Le Forum international pour le bien vivre
Initié en 2018, le Forum international pour le bien vivre se tiendra, à Grenoble, du 29 juin au 1er juillet 2022. Il est organisé de concert par CCFD-Terre Solidaire, le collectif FAIR (Forum pour d'Autres Indicateurs de Richesses), la Ville de Grenoble, Grenoble Alpes Métropole, l'Université Grenoble Alpes et la chaire de recherche Paix économique de Grenoble Ecole de Management. Cette seconde édition post-Covid ambitionne de dessiner les contours d'une société plus juste et soutenable.
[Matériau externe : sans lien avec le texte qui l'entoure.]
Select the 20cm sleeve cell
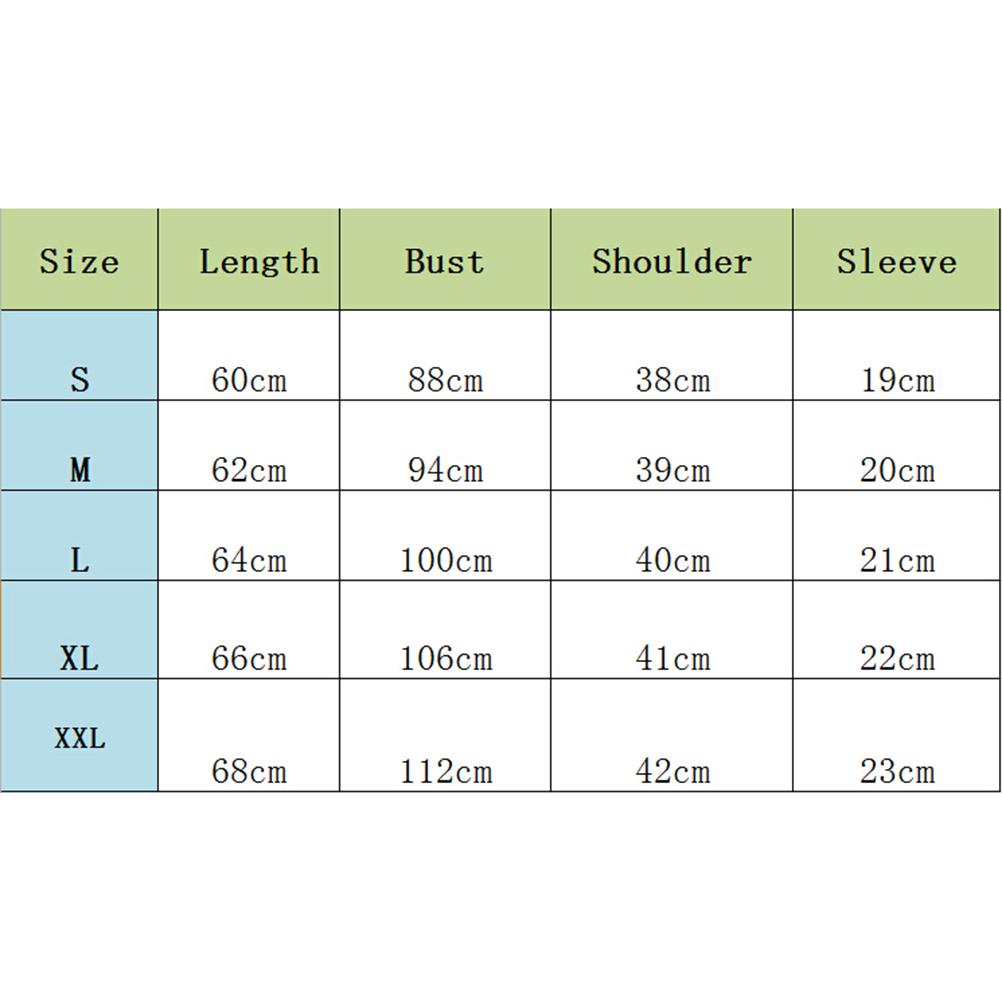[x=897, y=469]
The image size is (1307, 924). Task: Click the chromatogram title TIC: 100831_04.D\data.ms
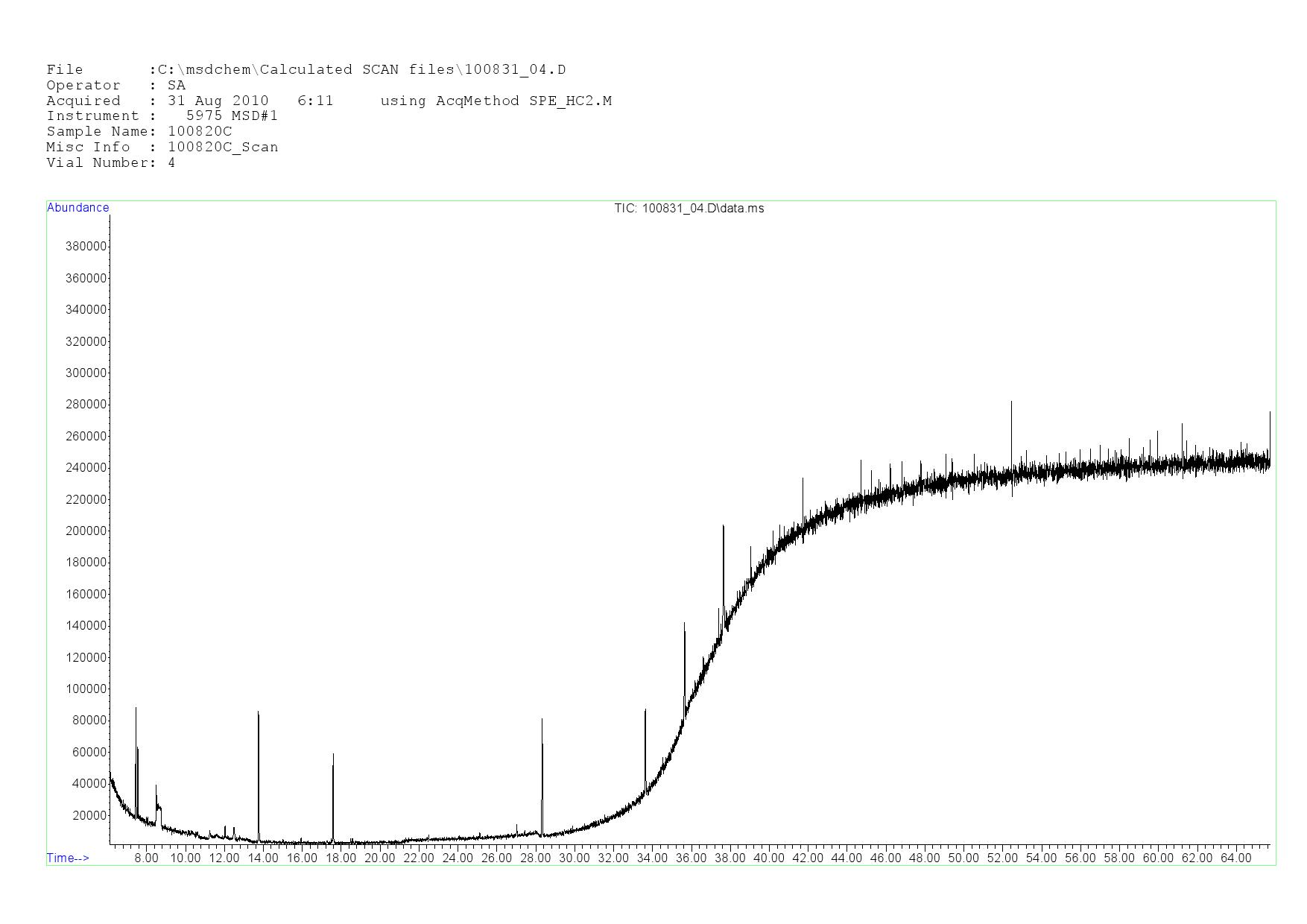pos(689,209)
Comment traduire le bien-vivre en actes et en indicateurs – entre plafond environnemental et plancher social ? Et, comment soutenir et élargir le cercle des instigateurs/trices d'un changement de paradigme ? Tels seront les principaux axes défendus lors des échanges organisés dans le cadre du Forum.
Le forum intègre en son sein un colloque scientifique international coordonné par Fiona Ottaviani (membre de la chaire Paix économique de GEM) et par un comité scientifique d'une quinzaine de chercheurs de différentes disciplines (de GEM, de l'UGA et au-delà). La thématique du colloque scientifique est : « Vers la société du bien vivre : les interdépendances à l'épreuve des atomismes ». Ce colloque abordera la question des interdépendances économiques, sociales et environnementales, des interdépendances entre les personnes et les collectifs et des interdépendances interscalaires et territoriales.
En préambule de l'événement, le 28 juin au soir, la chaire Paix économique de Grenoble Ecole de Management, ouvrira les débats autour de la thématique : « L'entreprise au défi de la sobriété heureuse et solidaire ». Cécile Renouard, cofondatrice et présidente du Campus de la Transition, animera cette conférence. Professeure de philosophie, elle est également auteure de nombreux ouvrages sur la responsabilité éthique et politique des entreprises. Dans le cadre de partenariats avec des entreprises, ONG et agences publiques de développement, elle a œuvré, depuis 2006, à la mesure de la contribution des entreprises à la qualité du lien social et écologique dans différents territoires (Nigeria, Inde, Indonésie, Mexique, France). Cette activité d'enseignement et de recherche l'a conduite à créer, fin 2017, le Campus de la Transition, à côté des grandes écoles et universités, afin de favoriser des formations cohérentes avec les enjeux de la transition écologique et sociale.